== Extracted records

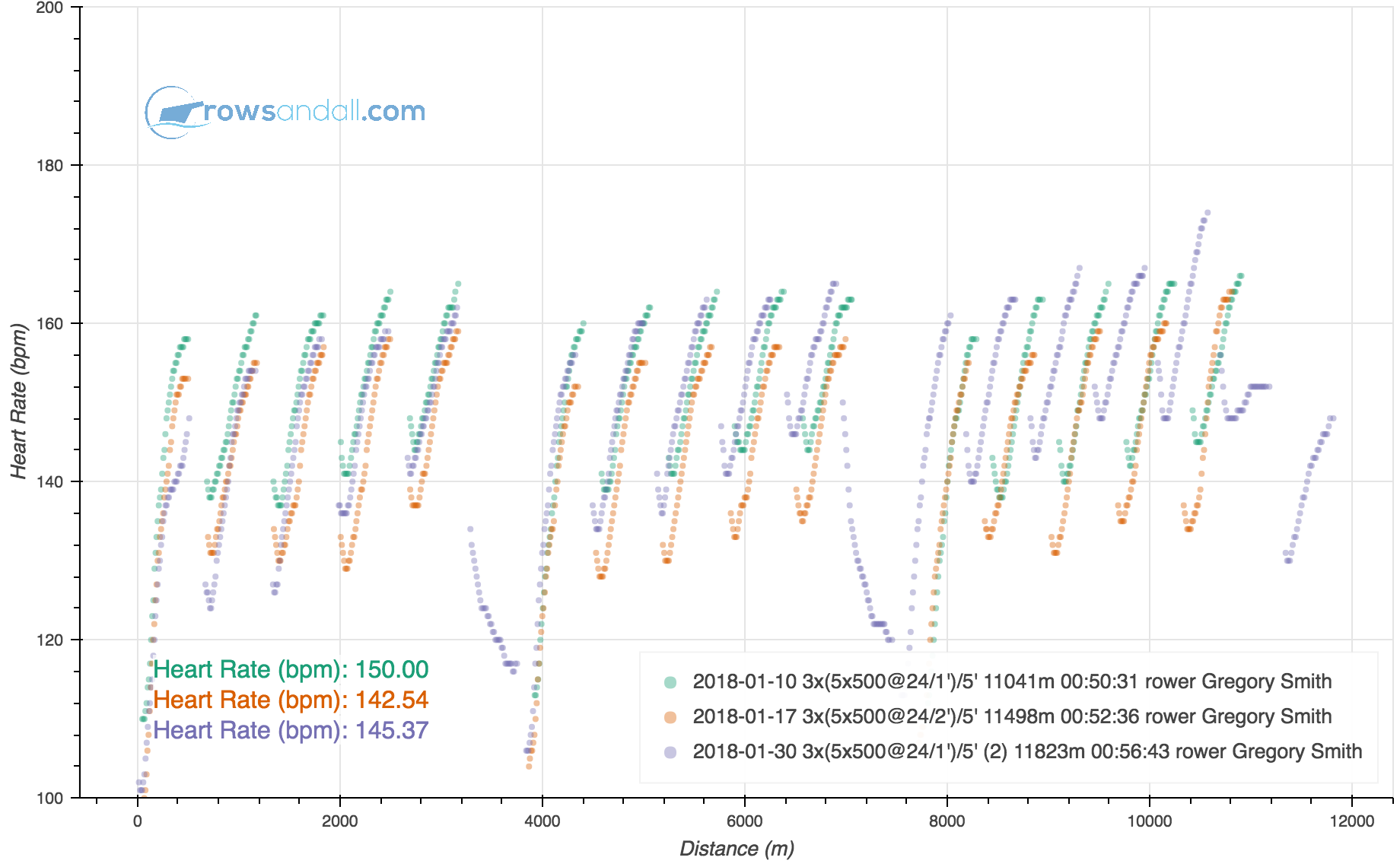Image resolution: width=1400 pixels, height=867 pixels.
Task: Click the orange legend dot for 2018-01-17
Action: 670,717
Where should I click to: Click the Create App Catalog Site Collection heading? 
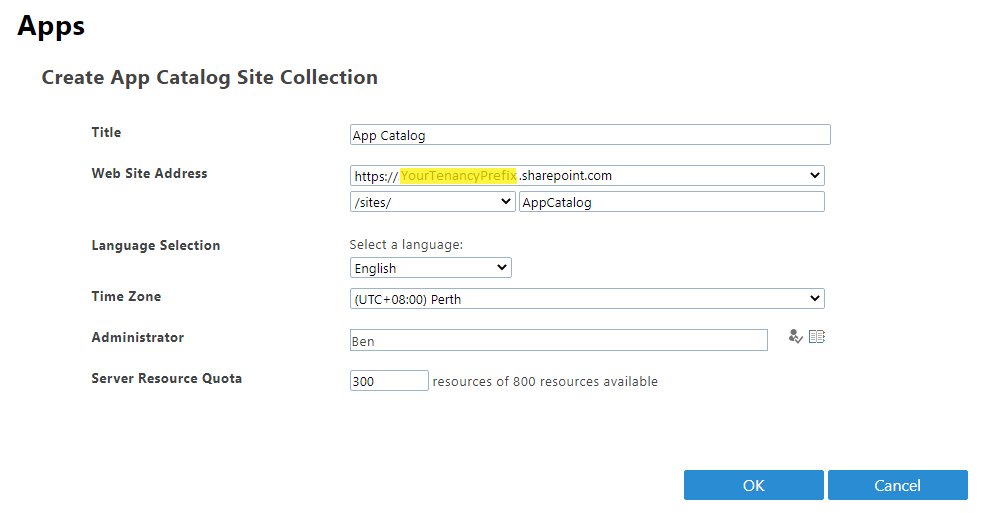[x=210, y=77]
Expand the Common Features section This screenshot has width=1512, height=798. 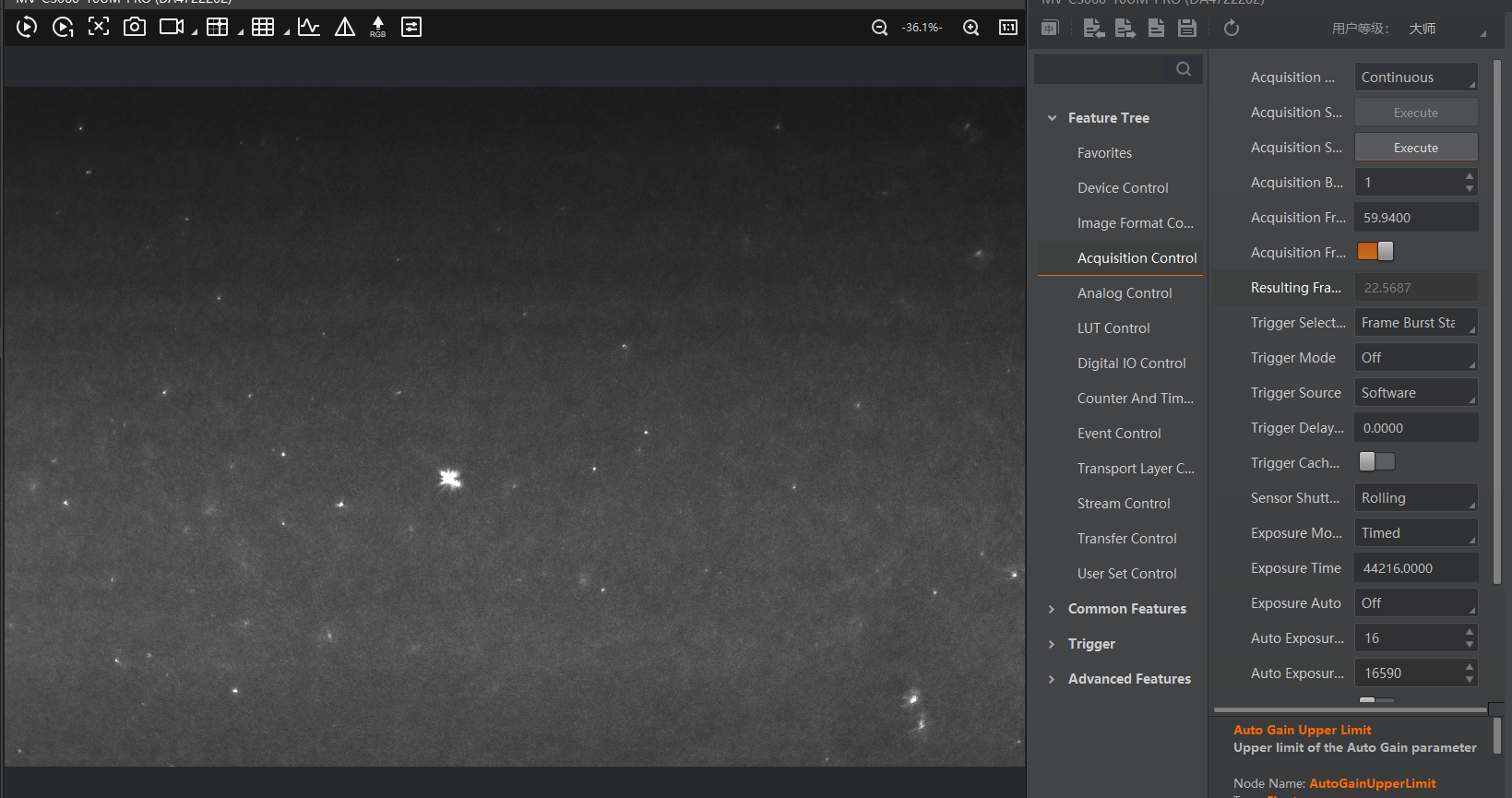coord(1126,609)
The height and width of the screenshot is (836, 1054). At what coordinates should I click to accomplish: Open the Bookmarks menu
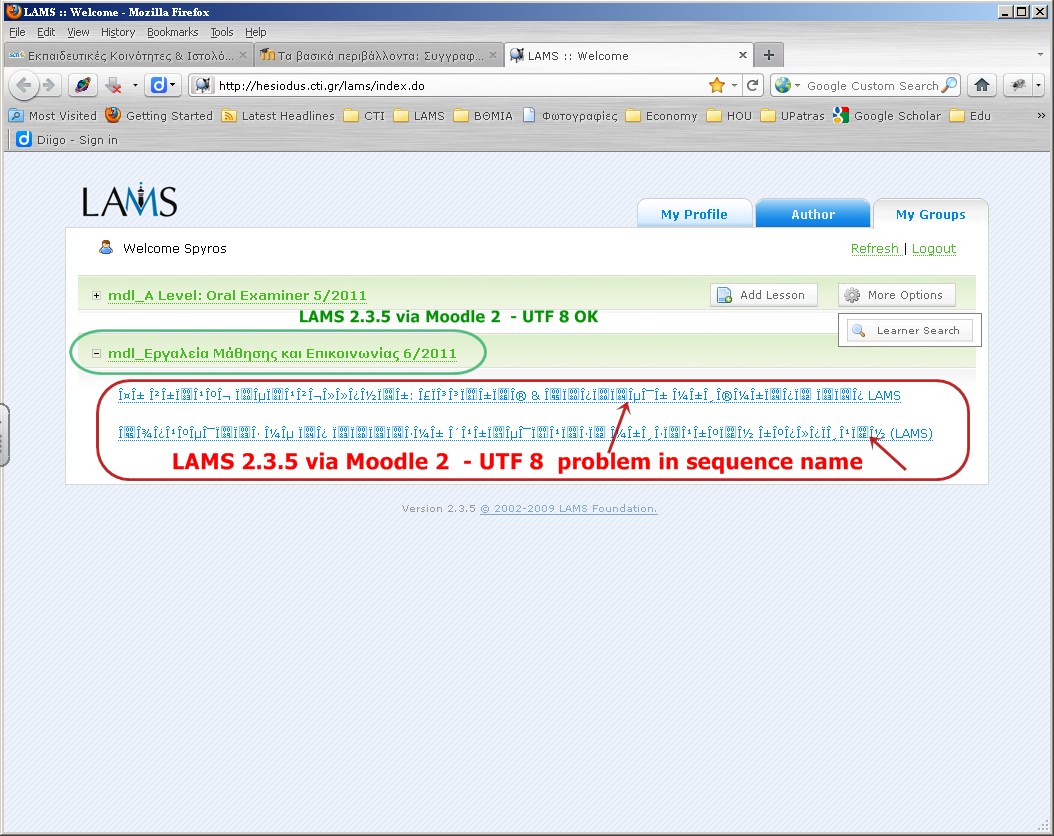pos(172,32)
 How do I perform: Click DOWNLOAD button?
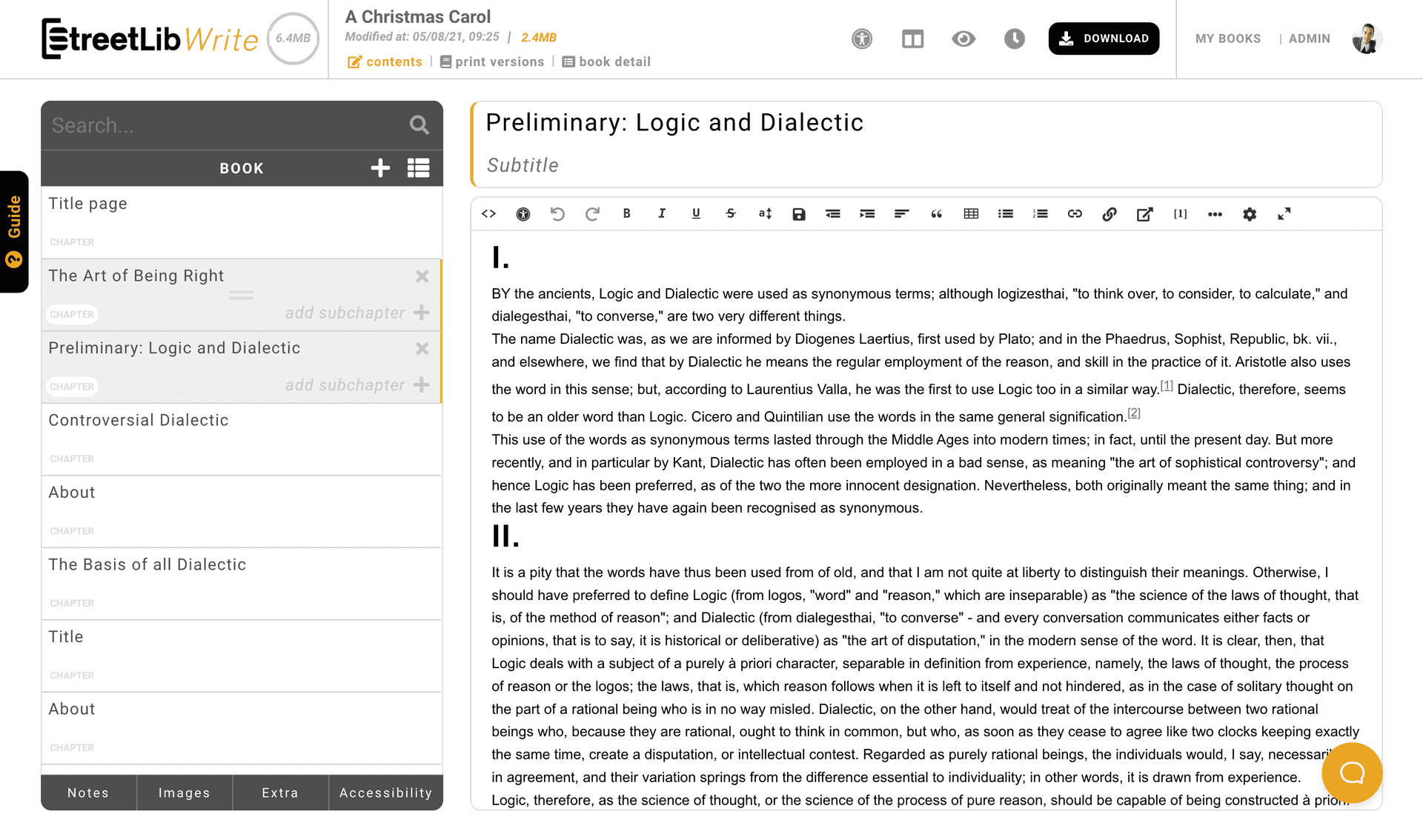1104,38
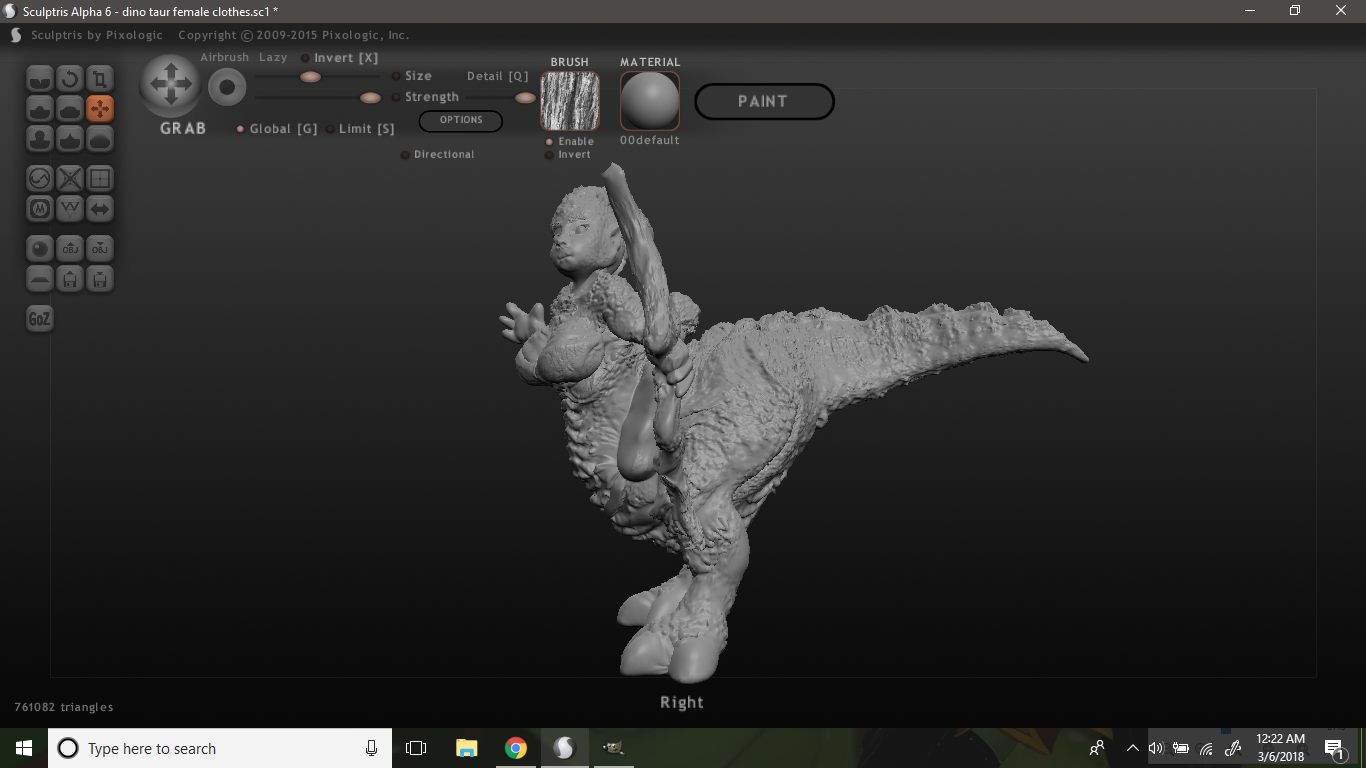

====

Exclude all pictures and reproduce exactly the lines from the one containing "The height and" through the final line of the entries above.

The height and width of the screenshot is (836, 1054). At what coordinates should I click to accomplish: Open the Bookmarks menu
pos(172,32)
 How do I perform: Click DOWNLOAD button?
1104,38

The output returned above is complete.